Finishing the brief but emotional prayer with a steadfast, “Amen,” Derrick rose to his feet. He slapped his hands together and rubbed them hard, then stepped away from his temporary shelter and started, carefully, climbing back down the mountain face, racing the dropping temperature, while on the icy rock slipping too often for peace of mind as he made his retreat.

 

TONY
met Derrick in the parking garage. He glanced into the back seat and spotted the climbing gear. His eyes shot angry daggers as Derrick pocketed his keys. “Tell me you weren’t out in this weather.”

“I came back down as soon as it turned bad.” He stomped his feet and nodded toward the elevator. “Let’s go inside. The heater’s out in the car for some reason, and I’m freezing.”

They rode up to the apartment in silence. Derrick kept his coat on, but shed his gloves and led Tony into the kitchen. He’d pre-loaded the coffee pot, so all he had to do was turn it on. Listening to the machine grind the beans and spit them into the basket made him already start to feel warmer.

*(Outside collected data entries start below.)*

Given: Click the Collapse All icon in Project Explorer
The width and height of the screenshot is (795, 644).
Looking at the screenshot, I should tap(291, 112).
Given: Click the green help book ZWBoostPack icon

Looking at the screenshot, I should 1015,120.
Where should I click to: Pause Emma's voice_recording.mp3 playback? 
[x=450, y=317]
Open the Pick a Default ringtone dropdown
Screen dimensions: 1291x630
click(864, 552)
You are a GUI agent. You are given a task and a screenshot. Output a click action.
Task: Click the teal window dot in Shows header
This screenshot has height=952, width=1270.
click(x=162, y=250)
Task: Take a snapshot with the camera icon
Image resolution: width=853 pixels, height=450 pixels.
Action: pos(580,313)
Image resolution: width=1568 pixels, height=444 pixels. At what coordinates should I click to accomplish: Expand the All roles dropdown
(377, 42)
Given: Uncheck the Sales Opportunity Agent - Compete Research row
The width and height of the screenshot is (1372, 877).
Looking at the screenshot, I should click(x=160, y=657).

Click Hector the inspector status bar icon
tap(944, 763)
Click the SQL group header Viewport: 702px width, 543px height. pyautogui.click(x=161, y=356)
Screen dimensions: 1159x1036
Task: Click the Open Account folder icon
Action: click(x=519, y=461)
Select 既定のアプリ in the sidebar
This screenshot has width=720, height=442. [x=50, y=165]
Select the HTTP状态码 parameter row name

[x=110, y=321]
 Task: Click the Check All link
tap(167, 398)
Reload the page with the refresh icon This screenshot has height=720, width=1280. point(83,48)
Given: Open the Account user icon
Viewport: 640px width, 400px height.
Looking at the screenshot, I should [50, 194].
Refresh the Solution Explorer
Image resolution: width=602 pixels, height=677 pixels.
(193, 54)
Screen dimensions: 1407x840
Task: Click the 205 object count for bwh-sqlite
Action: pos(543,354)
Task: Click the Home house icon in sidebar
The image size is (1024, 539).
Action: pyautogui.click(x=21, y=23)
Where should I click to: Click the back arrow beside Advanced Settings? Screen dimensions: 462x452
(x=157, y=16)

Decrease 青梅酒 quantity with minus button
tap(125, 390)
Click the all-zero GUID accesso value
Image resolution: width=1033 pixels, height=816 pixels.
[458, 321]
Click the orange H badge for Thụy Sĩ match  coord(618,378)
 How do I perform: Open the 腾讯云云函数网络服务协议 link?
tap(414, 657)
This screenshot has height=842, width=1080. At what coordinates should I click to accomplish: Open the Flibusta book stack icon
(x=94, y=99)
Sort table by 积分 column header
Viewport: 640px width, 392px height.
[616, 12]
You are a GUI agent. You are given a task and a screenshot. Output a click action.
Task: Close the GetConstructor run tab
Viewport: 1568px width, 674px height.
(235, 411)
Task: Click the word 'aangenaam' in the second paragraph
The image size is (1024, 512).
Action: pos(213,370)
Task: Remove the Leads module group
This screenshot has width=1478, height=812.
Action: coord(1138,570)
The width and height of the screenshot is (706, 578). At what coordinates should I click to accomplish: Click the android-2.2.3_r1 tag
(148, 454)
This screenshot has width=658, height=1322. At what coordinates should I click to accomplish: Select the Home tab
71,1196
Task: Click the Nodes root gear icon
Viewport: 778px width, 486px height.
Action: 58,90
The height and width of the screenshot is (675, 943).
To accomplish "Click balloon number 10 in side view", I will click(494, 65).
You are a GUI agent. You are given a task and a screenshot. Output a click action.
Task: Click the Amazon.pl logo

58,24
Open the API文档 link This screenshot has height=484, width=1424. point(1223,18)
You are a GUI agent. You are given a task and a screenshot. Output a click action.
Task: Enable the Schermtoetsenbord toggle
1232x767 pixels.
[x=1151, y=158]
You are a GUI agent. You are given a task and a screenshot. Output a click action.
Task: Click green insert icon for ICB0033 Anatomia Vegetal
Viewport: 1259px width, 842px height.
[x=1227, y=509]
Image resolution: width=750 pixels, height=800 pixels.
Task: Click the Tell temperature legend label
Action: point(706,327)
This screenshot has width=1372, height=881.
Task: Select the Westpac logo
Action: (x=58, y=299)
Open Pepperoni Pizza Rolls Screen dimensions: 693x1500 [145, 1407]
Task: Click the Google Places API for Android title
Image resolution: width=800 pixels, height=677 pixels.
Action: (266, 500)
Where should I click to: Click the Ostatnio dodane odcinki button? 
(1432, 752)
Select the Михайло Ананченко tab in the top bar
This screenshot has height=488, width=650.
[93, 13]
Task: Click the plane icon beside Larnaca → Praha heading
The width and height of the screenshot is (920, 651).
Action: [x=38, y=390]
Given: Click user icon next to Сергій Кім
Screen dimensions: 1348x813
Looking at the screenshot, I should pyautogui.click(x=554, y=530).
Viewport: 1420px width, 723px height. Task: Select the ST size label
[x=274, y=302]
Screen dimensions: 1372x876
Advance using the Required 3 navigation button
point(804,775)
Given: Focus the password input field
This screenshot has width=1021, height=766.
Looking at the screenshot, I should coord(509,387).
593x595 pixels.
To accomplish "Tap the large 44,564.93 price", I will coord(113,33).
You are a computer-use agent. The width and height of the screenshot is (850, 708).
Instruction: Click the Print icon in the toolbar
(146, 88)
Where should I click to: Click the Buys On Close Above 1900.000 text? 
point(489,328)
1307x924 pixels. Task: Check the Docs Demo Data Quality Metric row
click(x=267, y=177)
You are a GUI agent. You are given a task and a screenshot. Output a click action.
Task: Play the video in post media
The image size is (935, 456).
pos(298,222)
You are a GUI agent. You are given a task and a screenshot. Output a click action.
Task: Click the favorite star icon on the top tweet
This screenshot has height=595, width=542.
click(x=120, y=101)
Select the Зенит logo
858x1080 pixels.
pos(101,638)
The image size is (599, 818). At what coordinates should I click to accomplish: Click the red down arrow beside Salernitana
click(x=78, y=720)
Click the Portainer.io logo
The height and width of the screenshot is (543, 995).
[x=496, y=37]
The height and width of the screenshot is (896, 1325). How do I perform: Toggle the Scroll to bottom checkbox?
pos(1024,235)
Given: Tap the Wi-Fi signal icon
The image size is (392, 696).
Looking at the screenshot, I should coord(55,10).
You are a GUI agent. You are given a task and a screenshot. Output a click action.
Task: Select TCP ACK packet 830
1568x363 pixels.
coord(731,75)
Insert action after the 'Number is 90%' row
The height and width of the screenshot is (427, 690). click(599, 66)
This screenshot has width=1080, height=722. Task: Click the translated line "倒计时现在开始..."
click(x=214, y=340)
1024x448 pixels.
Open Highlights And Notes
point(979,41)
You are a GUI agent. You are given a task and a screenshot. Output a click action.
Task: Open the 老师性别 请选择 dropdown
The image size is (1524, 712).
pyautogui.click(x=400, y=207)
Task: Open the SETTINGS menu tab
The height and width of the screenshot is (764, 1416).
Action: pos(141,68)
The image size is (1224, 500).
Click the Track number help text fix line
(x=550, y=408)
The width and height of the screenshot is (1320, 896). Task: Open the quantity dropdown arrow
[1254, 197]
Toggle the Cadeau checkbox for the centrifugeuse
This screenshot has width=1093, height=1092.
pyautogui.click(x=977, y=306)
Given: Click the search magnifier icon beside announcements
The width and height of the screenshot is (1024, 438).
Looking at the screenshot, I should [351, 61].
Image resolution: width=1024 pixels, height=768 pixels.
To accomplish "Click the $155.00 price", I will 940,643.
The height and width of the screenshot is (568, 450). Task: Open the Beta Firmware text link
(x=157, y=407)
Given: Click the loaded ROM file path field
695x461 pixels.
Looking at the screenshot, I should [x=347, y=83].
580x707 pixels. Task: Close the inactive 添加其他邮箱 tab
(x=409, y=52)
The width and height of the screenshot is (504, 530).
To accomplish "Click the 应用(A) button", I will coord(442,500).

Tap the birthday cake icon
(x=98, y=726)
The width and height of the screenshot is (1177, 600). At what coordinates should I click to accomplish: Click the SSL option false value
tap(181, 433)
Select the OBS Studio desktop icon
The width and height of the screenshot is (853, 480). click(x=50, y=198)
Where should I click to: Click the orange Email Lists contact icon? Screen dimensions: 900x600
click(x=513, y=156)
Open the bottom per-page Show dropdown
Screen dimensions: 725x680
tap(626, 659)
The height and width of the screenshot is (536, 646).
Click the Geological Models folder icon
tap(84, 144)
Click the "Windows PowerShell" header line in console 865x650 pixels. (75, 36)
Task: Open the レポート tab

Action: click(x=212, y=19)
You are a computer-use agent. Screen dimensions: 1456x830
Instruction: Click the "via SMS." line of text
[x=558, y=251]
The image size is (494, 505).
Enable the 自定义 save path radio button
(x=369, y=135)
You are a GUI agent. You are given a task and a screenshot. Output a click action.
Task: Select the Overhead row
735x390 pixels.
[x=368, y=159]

“So, that was quite intense last night,” Tony said without preamble.

“That’s certainly a word.” Derrick pulled two mugs from the cupboard and set them on the counter next to the coffee maker. He moved to the refrigerator and dug around inside, pulling out the makings of a turkey sandwich.

“Good thing you were there with her.”

Releasing a breath, Derrick set the sandwich makings on the counter and leaned his hands against it. “I agree. I think I was supposed to be there.”

The only sign Tony gave that he understood the deeper meaning was a slight purse of his lips. “Barry took her home after you left.”

Derrick closed his eyes. “Tony…”

He felt the slap of his friend, of his brother’s hand, against his shoulder. “Do you think for a minute that your feelings were not already known?”

Relief flooded his chest, choked his throat. He cleared his throat and opened his eyes, busying his hands with the twist tie on the bag of bread. “I thought I hid my feelings pretty well.”

“Big giant pining brown eyes cannot be hidden.”

Laughter bubbled up from the tightness in his chest, loosening the tension. “Okay. Okay.” He pulled out two slices of bread and raised his eyebrow quizzically at Tony. At his nod, he pulled out another two. “Why didn’t Sarah see it?”

“Derrick, for years and years, Sarah didn’t see the love her own sisters had for her. God is still working on her.”

Derrick pondered that. Then his hands abandoned their mundane efforts. “Tony, is this what it’s like for Jesus? Does He just love us and love us from the time we are born and we disappoint Him over and over and just shun His love – and He never stops? He just never stops loving us even when we push Him away over and over again?”

Tony’s fingers tightened on the younger man’s shoulders. “Can you imagine how much it pains Him?”

Derrick felt tears threatening. “I don’t have to imagine.” His head hung and he changed the subject. “She knows, now. How many times have I baited her and teased her for no good reason? Just trying to get a rise out of her so she would think about me for the rest of the day. I’ve been so childish.”